Santi Cazorla ha anunciado su retirada del fútbol profesional. El mago de Llanera, a los 41 años, dice adiós en el club que le vio nacer, el Real Oviedo, y lo hace con la misma sonrisa con la que nos robó el corazón en cada regate.
Un carrerón de película: de La Tendeja a las Eurocopas
Porque lo de Santi Cazorla ha sido mucho más que un futbolista: ha sido un cuento de hadas moderno. Canterano del Oviedo, saltó al Villarreal, brilló en el Málaga de Pellegrini, se doctoró en el Arsenal de Wenger y conquistó dos Eurocopas con España (2008 y 2012), siendo pieza clave en aquella generación dorada que maravilló al mundo. Su zurda de seda, su visión de juego y esa capacidad para colarse entre defensas como un funambulista hicieron de él un tipo diferente.
Luego vino la Premier, las lesiones, el regreso al Villarreal... y aquella maldita lesión de tobillo que casi le cuesta la pierna. Pero de eso hablamos ahora.
El infierno de la osteomielitis y el milagro de volver a caminar
En 2016, durante su etapa en el Arsenal, una infección bacteriana devoró parte del hueso de su pie derecho. Ocho operaciones, injertos de piel, la amenaza real de amputación. Llegó a decir que su objetivo ya no era volver a jugar, sino poder andar por el jardín con su hijo. Fueron 668 días de pesadilla, pero Cazorla resurgió como el Ave Fénix: fichó por el Al Sadd de Xavi, recuperó la forma, y en 2023 cumplió el sueño de volver al Real Oviedo, el club de su corazón, para colgar las botas en casa.

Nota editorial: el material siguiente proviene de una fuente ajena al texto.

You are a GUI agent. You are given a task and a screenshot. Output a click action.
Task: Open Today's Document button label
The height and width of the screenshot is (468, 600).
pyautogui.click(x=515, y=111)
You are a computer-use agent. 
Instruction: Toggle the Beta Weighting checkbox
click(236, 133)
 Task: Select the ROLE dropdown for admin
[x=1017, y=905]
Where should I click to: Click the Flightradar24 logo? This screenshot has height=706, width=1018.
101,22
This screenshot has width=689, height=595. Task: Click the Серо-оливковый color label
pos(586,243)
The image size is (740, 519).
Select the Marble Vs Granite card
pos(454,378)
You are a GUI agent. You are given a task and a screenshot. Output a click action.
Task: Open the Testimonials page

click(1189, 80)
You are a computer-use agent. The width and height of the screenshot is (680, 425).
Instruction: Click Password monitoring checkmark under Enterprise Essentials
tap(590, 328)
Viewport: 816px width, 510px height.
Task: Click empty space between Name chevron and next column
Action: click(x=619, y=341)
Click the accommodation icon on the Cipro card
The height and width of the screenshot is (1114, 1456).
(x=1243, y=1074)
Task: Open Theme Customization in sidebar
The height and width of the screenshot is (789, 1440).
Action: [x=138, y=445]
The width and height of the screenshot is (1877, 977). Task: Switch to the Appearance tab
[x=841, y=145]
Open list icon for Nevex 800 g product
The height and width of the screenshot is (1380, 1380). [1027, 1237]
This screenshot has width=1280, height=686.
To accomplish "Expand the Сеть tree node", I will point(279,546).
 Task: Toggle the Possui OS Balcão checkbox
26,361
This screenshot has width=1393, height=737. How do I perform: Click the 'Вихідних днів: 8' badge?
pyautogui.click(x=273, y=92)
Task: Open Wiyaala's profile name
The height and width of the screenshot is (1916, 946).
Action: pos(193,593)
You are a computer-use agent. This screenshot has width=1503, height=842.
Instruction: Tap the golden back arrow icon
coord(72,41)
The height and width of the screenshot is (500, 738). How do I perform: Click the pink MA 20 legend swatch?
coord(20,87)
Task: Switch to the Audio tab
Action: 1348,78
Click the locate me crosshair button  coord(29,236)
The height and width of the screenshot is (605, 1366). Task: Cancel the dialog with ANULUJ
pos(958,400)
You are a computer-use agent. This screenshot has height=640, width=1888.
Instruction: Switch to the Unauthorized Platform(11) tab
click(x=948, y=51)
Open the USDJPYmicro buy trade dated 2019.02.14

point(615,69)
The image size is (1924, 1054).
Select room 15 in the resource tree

Y eso sí que fue un momento televisivo. El Tartiere se vino abajo. La ovación que le brindaron fue de esas que ponen la piel de gallina.
Oviedo le dice 'quédate' y él se lo piensa
El comunicado del club esta mañana no deja lugar a dudas: el Real Oviedo le ha abierto las puertas de par en par para que siga ligado en en el club en la faceta que él elija. 'Poder seguir compartiendo con el asturiano el futuro, desde el lugar, faceta y trabajo que él decida y le haga feliz', reza la nota oficial. Un mensaje que huele a segunda parte de la película: ¿director deportivo, entrenador, embajador? El mago todavía no se ha mojado, pero en el Tartiere ya sueñan con verle en el banquillo o en los despachos.
El chaval que salió de Llanera con una pelota en los pies cierra el círculo en su casa con la misma humildad del primer día.
Las redes, cómo no, se han incendiado. Excompañeros, rivales y aficionados de todos los colores se han volcado en mensajes de cariño. Desde Mikel Arteta hasta Andrés Iniesta pasando por el mismísimo Wenger, las leyendas han puesto a Cazorla de vuelta en el Olimpo. Hasta la cuenta oficial de la Kings League le ha tirado un guiño, porque Santi siempre ha sido un tipo de barrio con un talento de otro planeta.
En números, Cazorla suma más de 600 partidos oficiales, 81 internacionalidades y goles que aún recordamos como el que le marcó al Real Madrid en 2009 con aquel zapatazo desde la frontal. Pero su legado es mucho más intangible: representa al futbolista que nunca se rinde, al que convierte un drama en una historia de superación que trasciende el deporte.
Salseo-O-Meter
Intensidad 9/10. No todos los días se retira un tipo que jugó al fútbol con un tobillo reconstruido a base de piel de su propio glúteo. Emoción garantizada.
El adiós de Cazorla en 3 claves (TL;DR)
- Santi Cazorla se retira a los 41 años en el Real Oviedo, equipo en el que se formó.
- Superó una osteomielitis gravísima que casi le cuesta la amputación y volvió para competir al máximo nivel.
- El Oviedo le ha ofrecido seguir ligado al club en el puesto que desee; se espera que acepte y tenga un rol en la entidad.